• _Description of the task_
In the entries below, identify every line with the string "filter" and copy it.

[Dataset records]
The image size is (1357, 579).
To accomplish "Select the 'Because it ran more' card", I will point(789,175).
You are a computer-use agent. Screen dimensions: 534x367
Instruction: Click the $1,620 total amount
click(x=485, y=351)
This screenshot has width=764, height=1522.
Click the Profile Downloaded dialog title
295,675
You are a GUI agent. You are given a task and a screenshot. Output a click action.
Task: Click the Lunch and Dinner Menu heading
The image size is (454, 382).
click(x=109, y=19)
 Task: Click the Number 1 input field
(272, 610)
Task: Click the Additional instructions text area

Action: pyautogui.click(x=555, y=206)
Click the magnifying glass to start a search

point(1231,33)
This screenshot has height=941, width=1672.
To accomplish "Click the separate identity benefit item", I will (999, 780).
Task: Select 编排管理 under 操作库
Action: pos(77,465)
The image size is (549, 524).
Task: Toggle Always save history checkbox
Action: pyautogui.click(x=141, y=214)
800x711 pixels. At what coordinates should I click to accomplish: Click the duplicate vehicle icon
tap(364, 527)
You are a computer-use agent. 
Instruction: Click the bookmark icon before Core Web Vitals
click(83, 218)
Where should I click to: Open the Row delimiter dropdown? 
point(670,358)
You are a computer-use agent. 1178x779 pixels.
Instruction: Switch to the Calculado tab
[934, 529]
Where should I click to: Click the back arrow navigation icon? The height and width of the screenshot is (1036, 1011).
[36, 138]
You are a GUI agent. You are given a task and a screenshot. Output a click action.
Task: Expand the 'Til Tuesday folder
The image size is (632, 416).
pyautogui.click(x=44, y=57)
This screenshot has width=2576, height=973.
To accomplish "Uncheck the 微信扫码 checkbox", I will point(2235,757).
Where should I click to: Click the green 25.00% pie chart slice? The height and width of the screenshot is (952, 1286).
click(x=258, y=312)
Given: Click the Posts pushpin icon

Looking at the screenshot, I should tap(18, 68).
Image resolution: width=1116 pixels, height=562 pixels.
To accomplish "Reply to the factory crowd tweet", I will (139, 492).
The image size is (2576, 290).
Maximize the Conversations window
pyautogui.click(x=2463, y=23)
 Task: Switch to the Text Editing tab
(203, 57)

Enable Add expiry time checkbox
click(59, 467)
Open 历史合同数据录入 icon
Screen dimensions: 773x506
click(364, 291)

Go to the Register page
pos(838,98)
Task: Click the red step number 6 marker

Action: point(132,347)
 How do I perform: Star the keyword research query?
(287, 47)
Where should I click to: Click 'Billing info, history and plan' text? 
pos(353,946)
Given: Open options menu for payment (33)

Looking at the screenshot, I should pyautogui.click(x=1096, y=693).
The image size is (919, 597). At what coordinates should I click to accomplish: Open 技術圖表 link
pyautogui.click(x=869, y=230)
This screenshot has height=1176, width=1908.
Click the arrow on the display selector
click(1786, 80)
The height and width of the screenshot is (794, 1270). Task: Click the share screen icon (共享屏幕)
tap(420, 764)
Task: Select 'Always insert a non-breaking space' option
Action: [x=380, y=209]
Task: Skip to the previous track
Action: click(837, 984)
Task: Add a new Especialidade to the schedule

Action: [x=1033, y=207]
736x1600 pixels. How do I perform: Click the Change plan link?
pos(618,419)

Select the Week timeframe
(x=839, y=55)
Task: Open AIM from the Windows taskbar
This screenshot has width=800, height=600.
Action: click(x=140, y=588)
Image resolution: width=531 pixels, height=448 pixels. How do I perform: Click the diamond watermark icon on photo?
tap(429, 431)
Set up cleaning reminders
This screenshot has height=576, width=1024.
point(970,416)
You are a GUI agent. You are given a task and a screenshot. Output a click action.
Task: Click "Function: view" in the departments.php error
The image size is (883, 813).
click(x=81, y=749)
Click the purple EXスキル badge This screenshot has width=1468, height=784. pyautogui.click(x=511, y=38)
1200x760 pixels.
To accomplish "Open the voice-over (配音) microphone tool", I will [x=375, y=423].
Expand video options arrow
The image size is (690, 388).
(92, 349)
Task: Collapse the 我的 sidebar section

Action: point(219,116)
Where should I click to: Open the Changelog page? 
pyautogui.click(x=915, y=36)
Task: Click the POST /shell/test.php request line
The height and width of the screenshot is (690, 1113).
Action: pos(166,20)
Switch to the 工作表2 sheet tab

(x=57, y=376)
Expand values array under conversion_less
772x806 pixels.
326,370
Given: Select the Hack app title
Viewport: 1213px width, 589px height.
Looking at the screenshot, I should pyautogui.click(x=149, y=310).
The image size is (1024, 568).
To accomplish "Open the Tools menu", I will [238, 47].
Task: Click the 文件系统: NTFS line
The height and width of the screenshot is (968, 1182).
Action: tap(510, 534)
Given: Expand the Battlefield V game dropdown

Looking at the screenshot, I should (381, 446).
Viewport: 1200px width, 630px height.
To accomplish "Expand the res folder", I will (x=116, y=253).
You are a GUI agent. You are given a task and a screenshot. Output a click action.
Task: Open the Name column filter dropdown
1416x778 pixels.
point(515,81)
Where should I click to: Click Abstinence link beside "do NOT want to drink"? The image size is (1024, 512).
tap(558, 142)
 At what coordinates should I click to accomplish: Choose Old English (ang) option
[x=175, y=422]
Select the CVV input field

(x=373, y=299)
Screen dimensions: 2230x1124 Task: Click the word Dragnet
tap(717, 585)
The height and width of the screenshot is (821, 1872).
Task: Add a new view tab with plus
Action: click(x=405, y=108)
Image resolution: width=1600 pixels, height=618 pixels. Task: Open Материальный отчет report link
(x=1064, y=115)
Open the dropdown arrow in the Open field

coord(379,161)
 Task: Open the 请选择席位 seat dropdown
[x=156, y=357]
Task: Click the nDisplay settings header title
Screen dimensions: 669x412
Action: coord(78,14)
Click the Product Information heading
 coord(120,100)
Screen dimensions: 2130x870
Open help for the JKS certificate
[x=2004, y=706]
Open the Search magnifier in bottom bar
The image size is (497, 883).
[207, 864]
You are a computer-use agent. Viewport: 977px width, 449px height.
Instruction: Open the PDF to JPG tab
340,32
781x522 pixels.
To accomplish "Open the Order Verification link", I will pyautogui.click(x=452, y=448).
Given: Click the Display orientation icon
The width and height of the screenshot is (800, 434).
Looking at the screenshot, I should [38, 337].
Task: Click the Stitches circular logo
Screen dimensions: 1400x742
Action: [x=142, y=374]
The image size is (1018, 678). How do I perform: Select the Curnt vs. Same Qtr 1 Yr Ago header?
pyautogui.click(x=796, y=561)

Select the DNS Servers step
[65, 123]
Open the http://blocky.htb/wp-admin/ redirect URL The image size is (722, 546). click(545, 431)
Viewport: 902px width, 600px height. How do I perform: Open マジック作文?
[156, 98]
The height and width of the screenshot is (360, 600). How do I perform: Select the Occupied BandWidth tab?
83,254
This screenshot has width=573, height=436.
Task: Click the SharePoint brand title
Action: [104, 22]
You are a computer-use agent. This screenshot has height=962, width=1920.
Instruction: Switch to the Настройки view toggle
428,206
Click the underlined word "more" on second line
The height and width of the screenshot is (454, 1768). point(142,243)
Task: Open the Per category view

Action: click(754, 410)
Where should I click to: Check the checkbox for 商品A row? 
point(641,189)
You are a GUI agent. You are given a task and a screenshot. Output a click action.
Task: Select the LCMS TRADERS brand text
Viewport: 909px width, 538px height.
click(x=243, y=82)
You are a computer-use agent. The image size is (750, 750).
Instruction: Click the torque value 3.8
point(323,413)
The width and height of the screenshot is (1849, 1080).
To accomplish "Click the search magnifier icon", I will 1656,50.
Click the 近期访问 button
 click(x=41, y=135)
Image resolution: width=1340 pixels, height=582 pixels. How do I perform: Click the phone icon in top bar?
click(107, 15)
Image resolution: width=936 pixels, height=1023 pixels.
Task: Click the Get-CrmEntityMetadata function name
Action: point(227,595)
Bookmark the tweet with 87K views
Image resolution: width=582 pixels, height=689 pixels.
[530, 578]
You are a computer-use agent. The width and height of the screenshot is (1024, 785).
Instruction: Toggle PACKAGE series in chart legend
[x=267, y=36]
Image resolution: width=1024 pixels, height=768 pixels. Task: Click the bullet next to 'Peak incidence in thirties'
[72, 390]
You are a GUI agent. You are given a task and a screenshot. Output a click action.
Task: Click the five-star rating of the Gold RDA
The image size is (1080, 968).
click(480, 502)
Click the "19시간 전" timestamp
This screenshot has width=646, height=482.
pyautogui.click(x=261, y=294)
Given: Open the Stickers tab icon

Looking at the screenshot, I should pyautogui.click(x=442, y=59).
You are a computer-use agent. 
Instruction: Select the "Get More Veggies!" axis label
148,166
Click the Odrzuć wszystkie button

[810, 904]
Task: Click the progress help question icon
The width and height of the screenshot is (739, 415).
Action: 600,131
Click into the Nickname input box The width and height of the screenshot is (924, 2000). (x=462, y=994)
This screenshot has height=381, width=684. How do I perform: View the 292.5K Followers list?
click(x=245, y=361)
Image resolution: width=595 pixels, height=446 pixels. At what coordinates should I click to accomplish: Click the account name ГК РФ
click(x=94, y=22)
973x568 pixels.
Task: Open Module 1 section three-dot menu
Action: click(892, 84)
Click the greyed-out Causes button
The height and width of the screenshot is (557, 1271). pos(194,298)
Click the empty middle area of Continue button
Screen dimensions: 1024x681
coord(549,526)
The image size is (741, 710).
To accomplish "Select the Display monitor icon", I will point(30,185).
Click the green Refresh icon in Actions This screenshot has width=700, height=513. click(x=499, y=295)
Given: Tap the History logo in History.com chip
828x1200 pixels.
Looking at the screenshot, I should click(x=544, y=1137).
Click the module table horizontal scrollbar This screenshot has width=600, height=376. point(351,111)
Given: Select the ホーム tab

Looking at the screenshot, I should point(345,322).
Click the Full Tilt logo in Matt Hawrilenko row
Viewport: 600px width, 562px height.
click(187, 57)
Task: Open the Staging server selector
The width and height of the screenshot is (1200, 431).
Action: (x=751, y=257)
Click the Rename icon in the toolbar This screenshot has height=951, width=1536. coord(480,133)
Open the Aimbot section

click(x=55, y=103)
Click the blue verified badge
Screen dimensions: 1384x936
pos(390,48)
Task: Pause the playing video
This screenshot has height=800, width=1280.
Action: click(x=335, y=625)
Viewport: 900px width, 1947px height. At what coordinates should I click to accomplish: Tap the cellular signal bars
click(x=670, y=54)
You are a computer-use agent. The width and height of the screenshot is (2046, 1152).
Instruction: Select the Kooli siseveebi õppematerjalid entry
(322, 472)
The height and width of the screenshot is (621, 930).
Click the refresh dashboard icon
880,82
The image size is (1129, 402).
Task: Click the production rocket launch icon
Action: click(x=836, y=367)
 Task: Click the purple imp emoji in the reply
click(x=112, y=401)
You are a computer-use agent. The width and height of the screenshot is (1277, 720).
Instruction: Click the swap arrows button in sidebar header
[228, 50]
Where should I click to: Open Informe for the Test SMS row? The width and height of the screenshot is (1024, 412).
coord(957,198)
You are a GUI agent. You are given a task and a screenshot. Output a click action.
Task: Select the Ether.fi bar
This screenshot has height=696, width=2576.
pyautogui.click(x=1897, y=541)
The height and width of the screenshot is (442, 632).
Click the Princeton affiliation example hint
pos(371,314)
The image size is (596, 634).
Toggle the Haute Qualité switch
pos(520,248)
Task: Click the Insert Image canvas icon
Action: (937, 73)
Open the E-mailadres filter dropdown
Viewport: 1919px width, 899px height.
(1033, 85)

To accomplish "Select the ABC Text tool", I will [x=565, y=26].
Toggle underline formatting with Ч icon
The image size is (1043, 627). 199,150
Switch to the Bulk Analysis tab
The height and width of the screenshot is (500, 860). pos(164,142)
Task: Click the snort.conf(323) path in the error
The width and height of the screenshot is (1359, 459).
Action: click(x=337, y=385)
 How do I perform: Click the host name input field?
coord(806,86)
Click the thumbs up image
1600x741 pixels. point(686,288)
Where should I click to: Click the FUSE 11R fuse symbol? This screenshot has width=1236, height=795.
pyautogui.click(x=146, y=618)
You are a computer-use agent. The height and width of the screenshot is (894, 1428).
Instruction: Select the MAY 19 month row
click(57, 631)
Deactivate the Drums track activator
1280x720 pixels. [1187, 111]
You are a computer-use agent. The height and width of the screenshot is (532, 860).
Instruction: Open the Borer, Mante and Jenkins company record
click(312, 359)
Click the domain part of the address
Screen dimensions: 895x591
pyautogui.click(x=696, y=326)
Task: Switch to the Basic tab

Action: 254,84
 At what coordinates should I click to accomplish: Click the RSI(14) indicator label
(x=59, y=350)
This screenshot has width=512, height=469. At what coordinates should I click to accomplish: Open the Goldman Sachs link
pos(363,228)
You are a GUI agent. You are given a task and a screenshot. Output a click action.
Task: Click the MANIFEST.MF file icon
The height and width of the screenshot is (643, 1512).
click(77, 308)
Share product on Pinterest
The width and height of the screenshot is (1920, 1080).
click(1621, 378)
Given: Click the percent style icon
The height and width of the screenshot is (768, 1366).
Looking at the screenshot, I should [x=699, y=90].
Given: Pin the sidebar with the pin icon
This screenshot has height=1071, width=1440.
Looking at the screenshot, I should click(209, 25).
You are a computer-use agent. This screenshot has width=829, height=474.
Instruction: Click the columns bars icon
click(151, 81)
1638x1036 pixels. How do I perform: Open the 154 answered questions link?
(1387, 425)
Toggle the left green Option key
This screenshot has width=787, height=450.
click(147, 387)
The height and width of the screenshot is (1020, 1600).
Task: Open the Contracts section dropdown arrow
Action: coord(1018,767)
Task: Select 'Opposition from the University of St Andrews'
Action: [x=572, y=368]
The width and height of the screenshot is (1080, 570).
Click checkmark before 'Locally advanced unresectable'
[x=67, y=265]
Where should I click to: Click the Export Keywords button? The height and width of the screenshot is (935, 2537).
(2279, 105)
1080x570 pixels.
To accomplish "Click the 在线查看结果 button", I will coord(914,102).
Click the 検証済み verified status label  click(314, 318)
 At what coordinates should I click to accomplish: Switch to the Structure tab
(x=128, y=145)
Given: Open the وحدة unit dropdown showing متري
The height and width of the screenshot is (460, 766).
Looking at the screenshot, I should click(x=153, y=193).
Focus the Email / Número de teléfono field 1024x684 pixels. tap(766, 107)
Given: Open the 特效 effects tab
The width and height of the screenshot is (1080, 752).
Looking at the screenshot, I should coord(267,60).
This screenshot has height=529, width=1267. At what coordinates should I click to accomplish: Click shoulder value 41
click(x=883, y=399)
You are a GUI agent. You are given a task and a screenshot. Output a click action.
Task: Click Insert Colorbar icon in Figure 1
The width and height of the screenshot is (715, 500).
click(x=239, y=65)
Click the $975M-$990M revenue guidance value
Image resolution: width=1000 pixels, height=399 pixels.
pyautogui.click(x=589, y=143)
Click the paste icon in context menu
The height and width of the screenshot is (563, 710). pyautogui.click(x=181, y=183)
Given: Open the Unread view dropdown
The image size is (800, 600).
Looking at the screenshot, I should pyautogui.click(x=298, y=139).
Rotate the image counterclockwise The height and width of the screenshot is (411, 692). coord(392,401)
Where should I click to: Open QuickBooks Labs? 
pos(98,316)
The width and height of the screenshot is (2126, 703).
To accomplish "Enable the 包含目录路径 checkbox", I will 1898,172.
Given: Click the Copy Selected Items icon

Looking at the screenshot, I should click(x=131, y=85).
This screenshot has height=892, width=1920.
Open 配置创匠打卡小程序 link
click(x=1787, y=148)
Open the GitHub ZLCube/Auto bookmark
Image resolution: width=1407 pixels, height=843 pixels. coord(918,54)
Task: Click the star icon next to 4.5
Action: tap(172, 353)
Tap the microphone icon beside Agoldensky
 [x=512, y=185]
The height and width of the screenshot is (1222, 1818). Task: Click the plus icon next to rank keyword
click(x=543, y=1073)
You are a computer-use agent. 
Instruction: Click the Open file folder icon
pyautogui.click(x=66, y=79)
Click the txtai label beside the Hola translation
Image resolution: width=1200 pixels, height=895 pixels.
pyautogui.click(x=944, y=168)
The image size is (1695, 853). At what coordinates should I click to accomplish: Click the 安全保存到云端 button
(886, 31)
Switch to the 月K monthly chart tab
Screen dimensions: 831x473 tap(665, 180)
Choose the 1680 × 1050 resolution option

• _Worked solution_
Task: Open the Name column filter dropdown
Open the E-mailadres filter dropdown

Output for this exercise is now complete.